We do have the option of spreading curriculum over time for K-11 students.  Unlike seniors who will graduate, K-11 children have access to the 2022-23 school year. 

At the same time, each cohort of children in our school will be promoted in June 2022 to the next grade K-12 grade level.  A child in the 6th grade this year will be expected to be prepared for 7th grade next fall. 

There is no reason a school cannot do these things.  Our children are relying on us to fulfill their educational needs.  It is our work to do.

To Do.

We need to personalize the pre-pandemic and pandemic academic achievement data into a profile for each child.  The goal is two-fold:  to cause children to regain pre-pandemic achievement status and to cause each child to meet the school’s continuing academic proficiency goals.  The latter goal may take more time and effort than the first goal.

A personalized plan provides initial instruction of missed curricula and corrective intervention of poorly learned or mislearned curricula.  This is important – we need to discern between missed learning and poorly learned or mislearned content and skills, because there is a real instructional difference.  We teach differently if content and/or skills were missed, that is not taught and learned, or if content/skills were poorly learned or contain errors in content and skills.  Missed learning will be taught as initial instruction.  Poorly learned content/skills need to be corrected or unlearned and then taught and learned correctly – this takes more teacher time and attention.

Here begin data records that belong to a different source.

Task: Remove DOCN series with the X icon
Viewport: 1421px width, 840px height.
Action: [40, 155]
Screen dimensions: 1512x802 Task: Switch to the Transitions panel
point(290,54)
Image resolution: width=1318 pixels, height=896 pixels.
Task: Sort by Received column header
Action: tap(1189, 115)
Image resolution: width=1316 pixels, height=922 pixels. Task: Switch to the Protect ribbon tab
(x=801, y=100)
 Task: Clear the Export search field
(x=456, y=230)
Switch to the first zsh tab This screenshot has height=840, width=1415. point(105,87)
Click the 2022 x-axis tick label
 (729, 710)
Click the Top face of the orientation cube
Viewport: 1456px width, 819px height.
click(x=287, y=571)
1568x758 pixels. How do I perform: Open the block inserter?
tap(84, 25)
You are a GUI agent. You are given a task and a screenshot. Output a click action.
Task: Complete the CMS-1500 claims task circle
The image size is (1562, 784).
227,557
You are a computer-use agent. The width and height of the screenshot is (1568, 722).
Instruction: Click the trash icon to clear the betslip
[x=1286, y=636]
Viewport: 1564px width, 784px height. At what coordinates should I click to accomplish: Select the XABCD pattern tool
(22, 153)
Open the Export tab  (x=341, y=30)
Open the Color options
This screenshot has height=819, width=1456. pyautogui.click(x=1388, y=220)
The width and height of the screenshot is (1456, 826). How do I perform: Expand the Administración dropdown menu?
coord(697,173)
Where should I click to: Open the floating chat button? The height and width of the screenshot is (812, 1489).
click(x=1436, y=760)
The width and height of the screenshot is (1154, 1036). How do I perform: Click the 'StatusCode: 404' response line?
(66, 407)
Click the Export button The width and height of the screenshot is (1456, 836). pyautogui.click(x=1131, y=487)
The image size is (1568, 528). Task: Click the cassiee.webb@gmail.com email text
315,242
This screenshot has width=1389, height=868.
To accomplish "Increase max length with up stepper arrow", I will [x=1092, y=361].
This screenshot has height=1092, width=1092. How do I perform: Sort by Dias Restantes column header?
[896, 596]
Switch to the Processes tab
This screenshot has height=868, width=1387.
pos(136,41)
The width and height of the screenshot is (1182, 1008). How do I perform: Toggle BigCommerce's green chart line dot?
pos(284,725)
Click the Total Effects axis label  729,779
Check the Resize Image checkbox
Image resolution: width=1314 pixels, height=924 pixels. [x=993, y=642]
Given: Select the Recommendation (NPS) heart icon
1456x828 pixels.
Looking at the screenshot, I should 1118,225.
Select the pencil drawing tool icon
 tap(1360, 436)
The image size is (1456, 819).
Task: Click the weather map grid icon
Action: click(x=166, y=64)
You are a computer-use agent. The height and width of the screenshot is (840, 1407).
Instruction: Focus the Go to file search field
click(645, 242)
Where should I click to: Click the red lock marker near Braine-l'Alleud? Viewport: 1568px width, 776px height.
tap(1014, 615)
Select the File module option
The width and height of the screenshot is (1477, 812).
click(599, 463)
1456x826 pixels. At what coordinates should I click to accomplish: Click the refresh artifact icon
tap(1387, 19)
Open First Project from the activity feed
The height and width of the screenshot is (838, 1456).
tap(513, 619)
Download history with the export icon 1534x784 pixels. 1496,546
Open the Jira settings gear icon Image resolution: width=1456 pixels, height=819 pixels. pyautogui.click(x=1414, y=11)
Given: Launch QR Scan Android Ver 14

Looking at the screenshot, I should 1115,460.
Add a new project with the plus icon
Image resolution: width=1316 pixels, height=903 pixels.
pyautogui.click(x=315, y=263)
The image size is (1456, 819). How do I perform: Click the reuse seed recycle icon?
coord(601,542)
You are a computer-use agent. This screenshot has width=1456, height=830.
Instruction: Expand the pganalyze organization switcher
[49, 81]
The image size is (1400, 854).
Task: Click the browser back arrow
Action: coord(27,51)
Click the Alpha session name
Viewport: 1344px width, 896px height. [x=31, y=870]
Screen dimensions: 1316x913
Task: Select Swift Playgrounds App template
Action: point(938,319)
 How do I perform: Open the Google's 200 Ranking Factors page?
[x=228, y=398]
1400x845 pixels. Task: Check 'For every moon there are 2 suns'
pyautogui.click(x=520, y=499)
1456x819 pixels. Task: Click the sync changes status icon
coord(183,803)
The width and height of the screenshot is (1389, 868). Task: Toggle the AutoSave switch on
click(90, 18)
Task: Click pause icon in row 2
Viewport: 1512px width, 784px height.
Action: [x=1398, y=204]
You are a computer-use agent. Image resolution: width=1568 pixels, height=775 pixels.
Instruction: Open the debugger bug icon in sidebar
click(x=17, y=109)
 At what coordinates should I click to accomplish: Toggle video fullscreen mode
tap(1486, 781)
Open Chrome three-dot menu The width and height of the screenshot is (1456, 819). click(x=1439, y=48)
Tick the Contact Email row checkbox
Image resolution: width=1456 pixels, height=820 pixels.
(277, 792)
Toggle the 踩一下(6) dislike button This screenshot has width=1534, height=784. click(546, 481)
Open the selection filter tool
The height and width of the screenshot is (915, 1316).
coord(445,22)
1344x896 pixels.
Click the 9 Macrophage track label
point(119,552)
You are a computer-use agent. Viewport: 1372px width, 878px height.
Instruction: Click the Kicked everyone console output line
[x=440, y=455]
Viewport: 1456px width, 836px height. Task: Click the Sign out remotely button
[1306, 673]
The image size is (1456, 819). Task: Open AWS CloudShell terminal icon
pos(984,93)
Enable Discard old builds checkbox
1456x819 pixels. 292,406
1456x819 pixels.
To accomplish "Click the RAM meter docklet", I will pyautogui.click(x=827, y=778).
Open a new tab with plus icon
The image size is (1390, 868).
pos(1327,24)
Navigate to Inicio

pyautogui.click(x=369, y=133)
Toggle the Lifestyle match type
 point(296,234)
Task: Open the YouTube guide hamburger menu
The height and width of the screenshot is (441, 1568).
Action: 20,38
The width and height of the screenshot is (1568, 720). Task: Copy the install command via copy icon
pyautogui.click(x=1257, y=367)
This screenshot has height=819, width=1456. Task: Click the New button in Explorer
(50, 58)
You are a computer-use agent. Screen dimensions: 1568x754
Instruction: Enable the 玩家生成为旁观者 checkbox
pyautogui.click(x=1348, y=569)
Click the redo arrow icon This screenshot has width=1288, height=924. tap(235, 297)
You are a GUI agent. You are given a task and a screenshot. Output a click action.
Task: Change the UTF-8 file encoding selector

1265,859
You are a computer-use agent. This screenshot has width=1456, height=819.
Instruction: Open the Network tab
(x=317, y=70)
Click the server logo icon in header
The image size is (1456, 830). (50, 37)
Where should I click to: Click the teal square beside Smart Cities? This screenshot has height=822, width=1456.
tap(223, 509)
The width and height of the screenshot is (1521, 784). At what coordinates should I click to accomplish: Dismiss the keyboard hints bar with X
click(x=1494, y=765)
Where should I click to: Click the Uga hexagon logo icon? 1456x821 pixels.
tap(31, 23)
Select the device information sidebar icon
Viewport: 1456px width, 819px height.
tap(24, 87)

A personalized plan rebuilds the school/home relationship.  For the past three semesters, schooling for many children has been at home under parent supervision and decision making.  Decisions at home relative to place and time for learning were often more important and difficult than the lessons to be learned.  Parents provided initial instruction when children did not have daily or consistent connection with their teachers.  The presentation of a personalized post-pandemic learning plan reconnects the classroom teacher as the person providing instruction.

The aggregate of personalized plans creates the school’s focus for an academic year.  At the end of the 2021-22 school year, school success will be determined by the successful completion of personalized plans instead of the completion of annual curricula or the school calendar.  The school at large, as well as individual classroom teachers, use the plans to drive school calendar decisions prioritizing uninterrupted instructional time for teachers and students.  Children will participate in school activities, arts, and athletics, but these may be rethought in the face of needed personalized learning.

Finally, how we repair from the pandemic will define the community’s future trust in our schools.  Personalizing each child’s education is the high ground of this trust.  Fulfilling each child’s personalized plan is delivering on the trust we enjoy as the community’s educators.

The Big Duh!

Public education survived the Spanish Flu pandemic, two world wars, depressions and recessions, and political turmoils.  The historic measure of survival was the capacity of a school to adapt to new conditions and requirements for the education of children.  In each measure, schools were required to understand the stresses of the times, modify the how, where and when of teaching and learning, and fulfill the mission of child education.   Our schools, our teachers, and our children and their families will survive COVID by always focusing on the essential outcomes of a public education.